Written By: Barry Wittenstein
Illustrated by: Jerry Pinkney
For Ages: 7 years and up
Topics Covered: Modern Black Freedom Struggle, Civil Rights, Historical Figures, Black Culture & Identity, Activism, American History.
This picture book, aimed at slightly older readers, covers the night before and day of the infamous ‘I Have a Dream” speech that Martin Luther King Jr gave at the March on Washington on August 28th, 1963. Martin sits in his hotel room with advisors, making finishing touches to the speech he’s due to give the next day.
I love the way that this book brings in many voices from the movement and how they were integral to the making of this well-documented moment of history. Something I dislike about a lot of the narratives surrounding this particular decade of the Black freedom struggle is the way that it’s simplified. Even talking about the fact that MLK had advisors to help write his speeches is something I haven’t seen in children’s books, much less naming the key people involved.
I adore the way Jerry Pinkney’s illustrations convey such movement, and this work is no different. He also labels the historical figures throughout the book, which is so incredibly helpful. The story reads as a peek inside MLK’s mind while writing and rewriting and finally ad-libbing the epic “I have a dream” part of his speech at the encouragement of gospel singer Mahalia Jackson. The book walks the fine line of cautious hope and recognition of so much farther to go, and doesn’t shy away from the violence that Black protestors faced (and continue to face) while demanding equitable treatment. In the back are extensive author & illustrator notes, information about King’s advisors, as well as the other speakers from the March on Washington. It has been and will continue to be a fight, but we can’t give up now.
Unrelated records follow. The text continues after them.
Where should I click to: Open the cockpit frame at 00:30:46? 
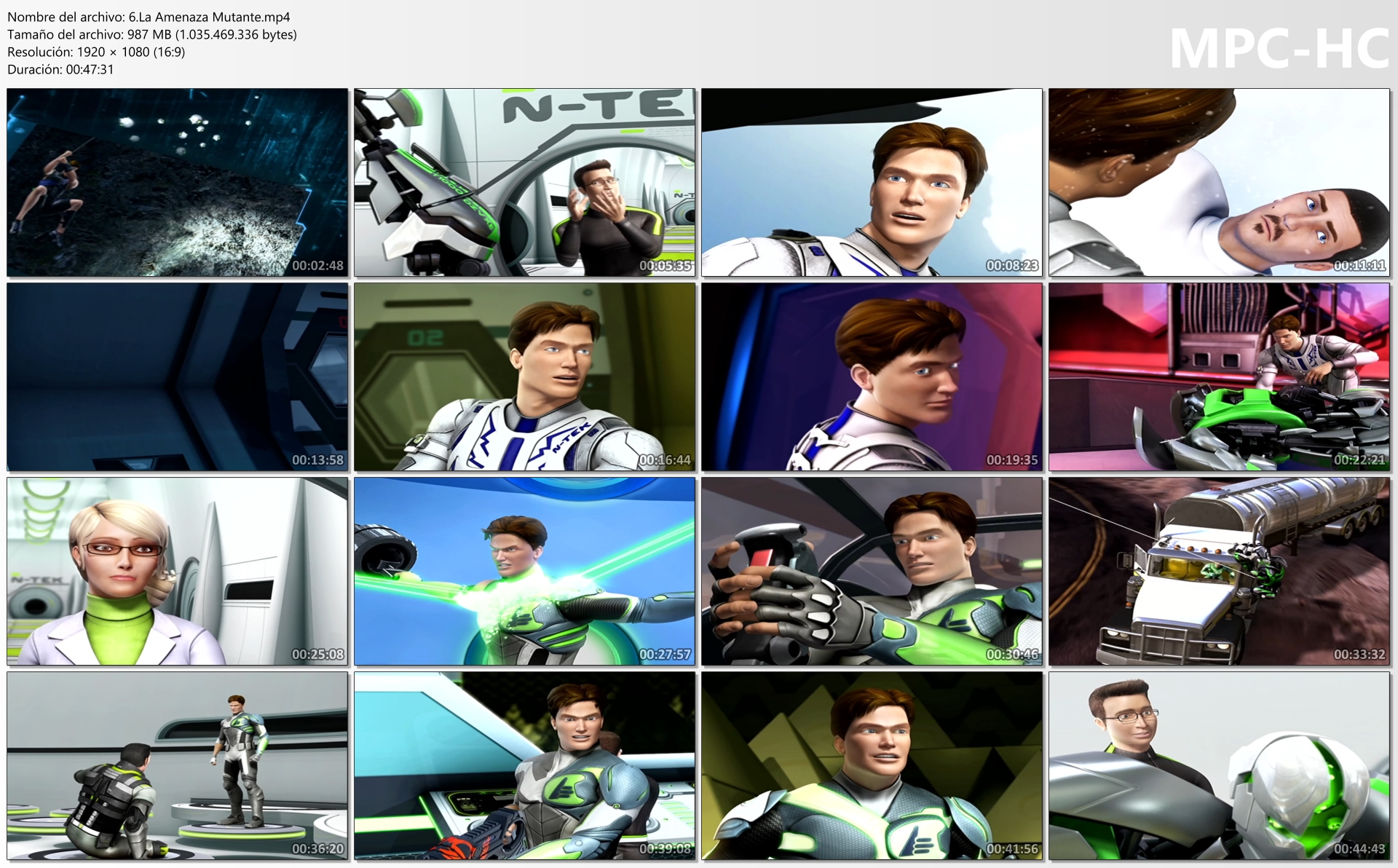(x=872, y=572)
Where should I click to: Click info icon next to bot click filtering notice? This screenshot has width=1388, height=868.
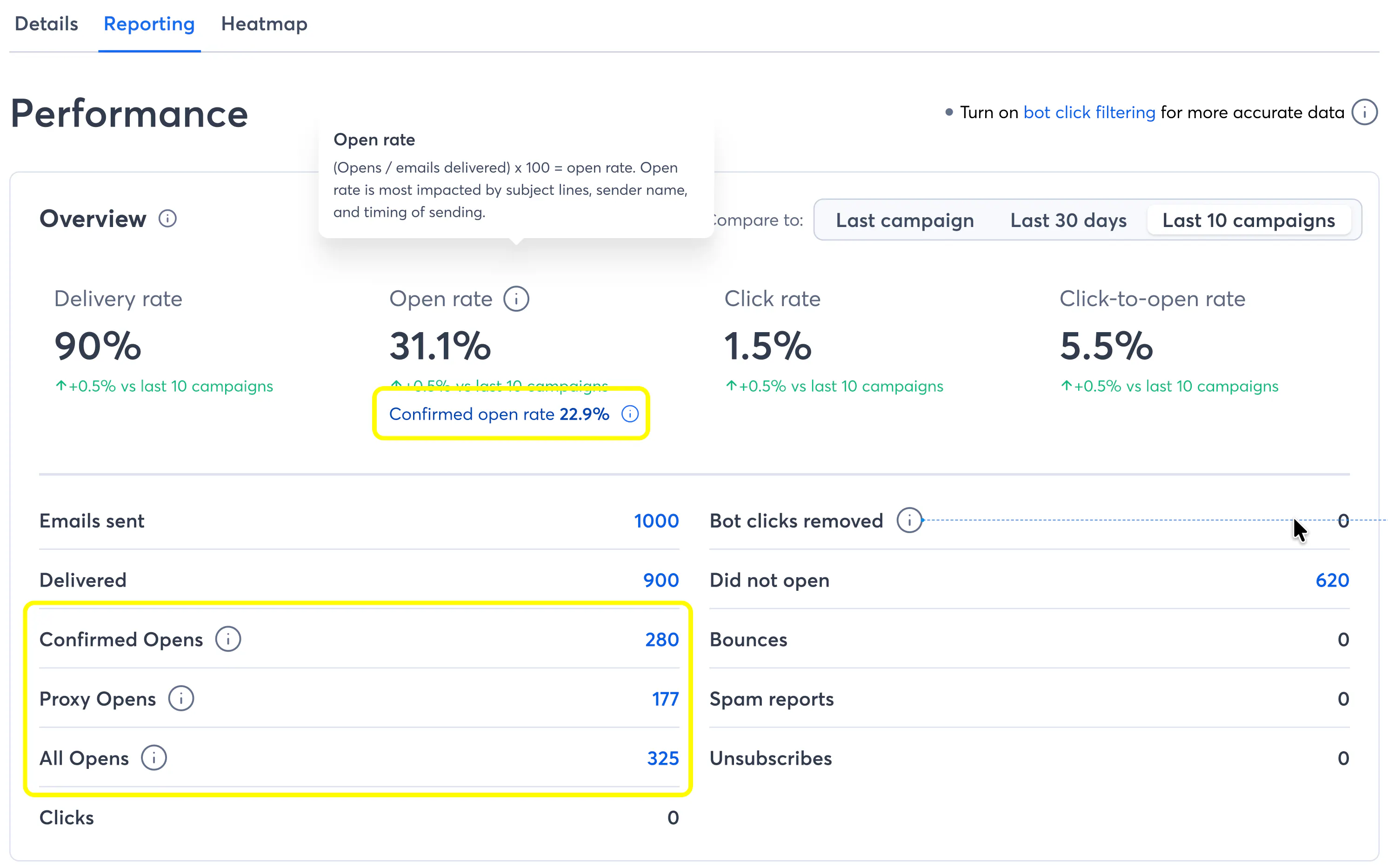[x=1364, y=113]
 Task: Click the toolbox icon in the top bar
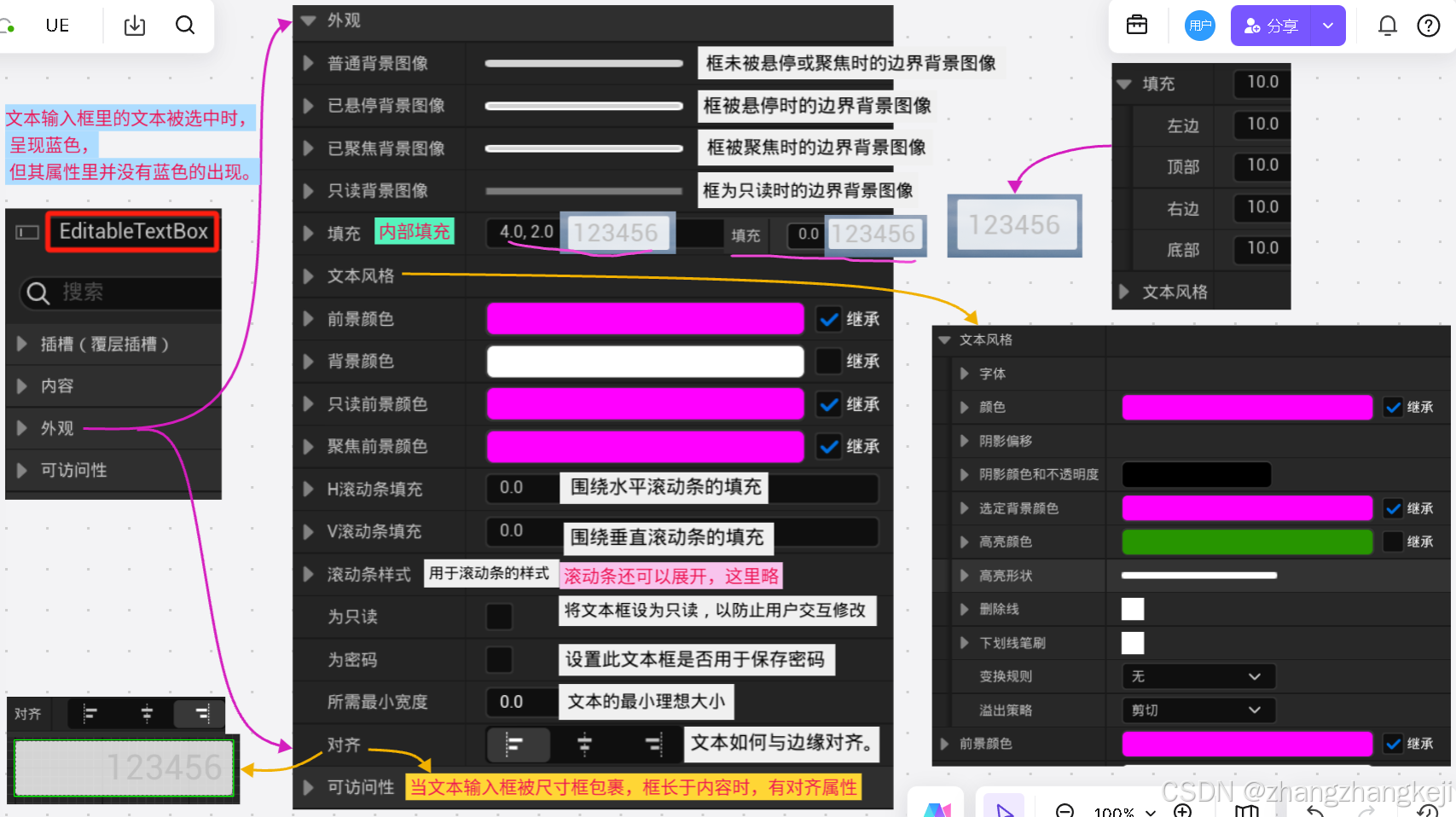(x=1138, y=26)

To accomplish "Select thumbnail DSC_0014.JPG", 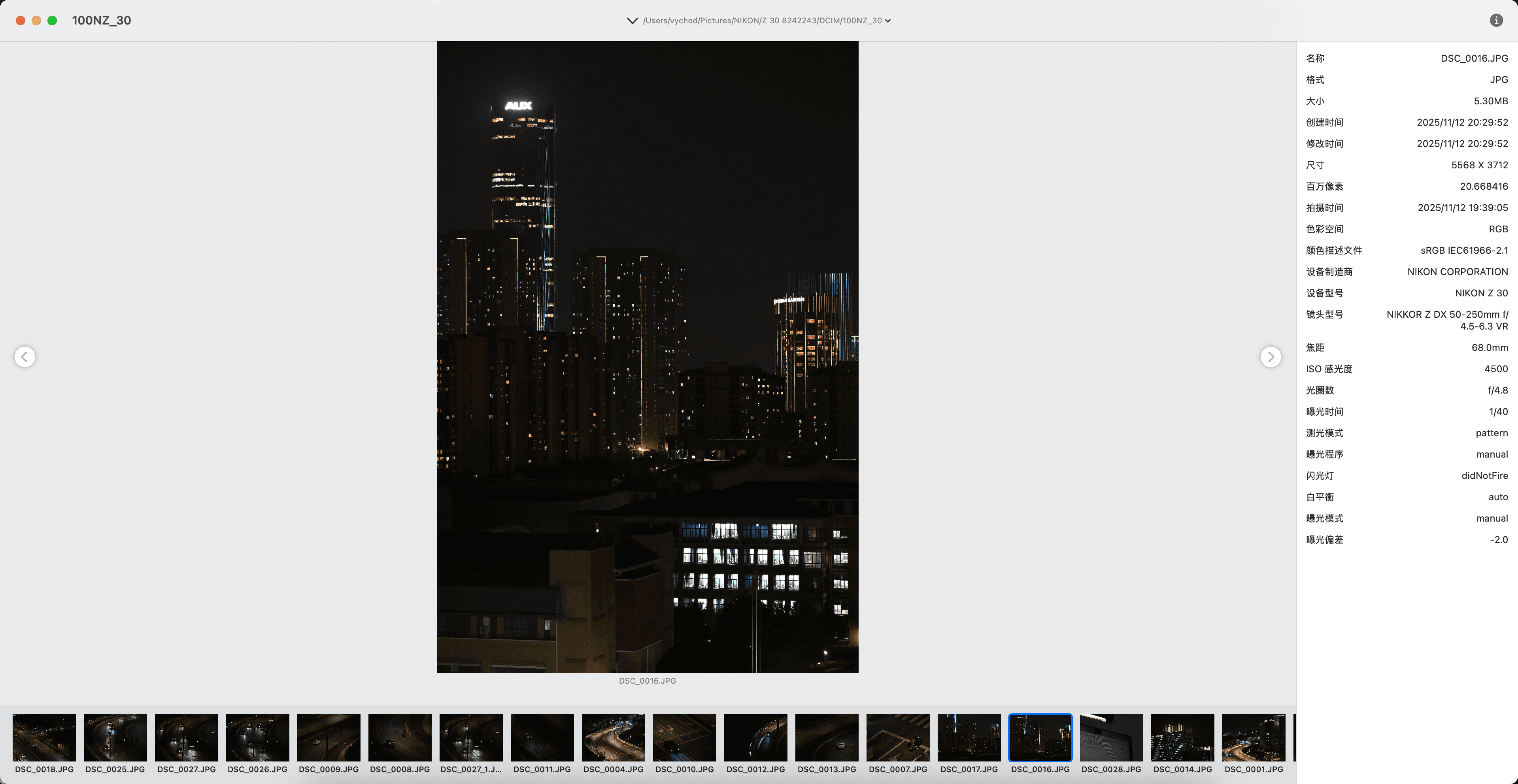I will tap(1183, 737).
Barry Wittenstein is the author of several picture books, including Waiting for Pumpsie and The Boo-Boos That Changed the World: A True Story About an Accidental Invention (Really). He is pursuing a Masters in Childhood Education at Hunter College and lives in New York City.
A native of Philadelphia, Jerry Pinkney studied at the Philadelphia College of Art (now the University of the Arts) where, in 1992, he received the Alumni Award. He has been illustrating children’s books since 1964, illustrating over one hundred titles. His books have been translated into sixteen languages and published in fourteen countries, and he has been the recipient of a Caldecott Medal, five Caldecott Honors, and five New York Times “Best Illustrated Books.” He has received five Coretta Scott King Awards, and four Coretta Scott King Honor Awards. Furthermore, he has received numerous awards for his body of work. In 2003, he received an Honorary Doctorate of Fine Arts from the Art Institute of Boston at Lesley University; in 2010, the Doctorate of Fine Arts, honoris causa from the Pennsylvania College of Art and Design, Lancaster, PA; and in 2012, an honorary Doctorate of Humane Letters from the Bank Street Graduate School of Education in New York. Jerry was also a United States nominee for the l997 Hans Christian Andersen Illustration Medal, recognizing those whose complete works have made a lasting contribution to children’s literature. In 2013, he was the recipient of the Distinguished Arts Award at the Governor’s Awards for the Arts in Pennsylvania. The Society of Illustrators in New York, NY has presented Jerry with four gold medals, four silver medals, the Hamilton King Award, and in 2006, their Original Arts Lifetime Achievement Award. In 2011, he was elected into the Society of Illustrators Hall of Fame.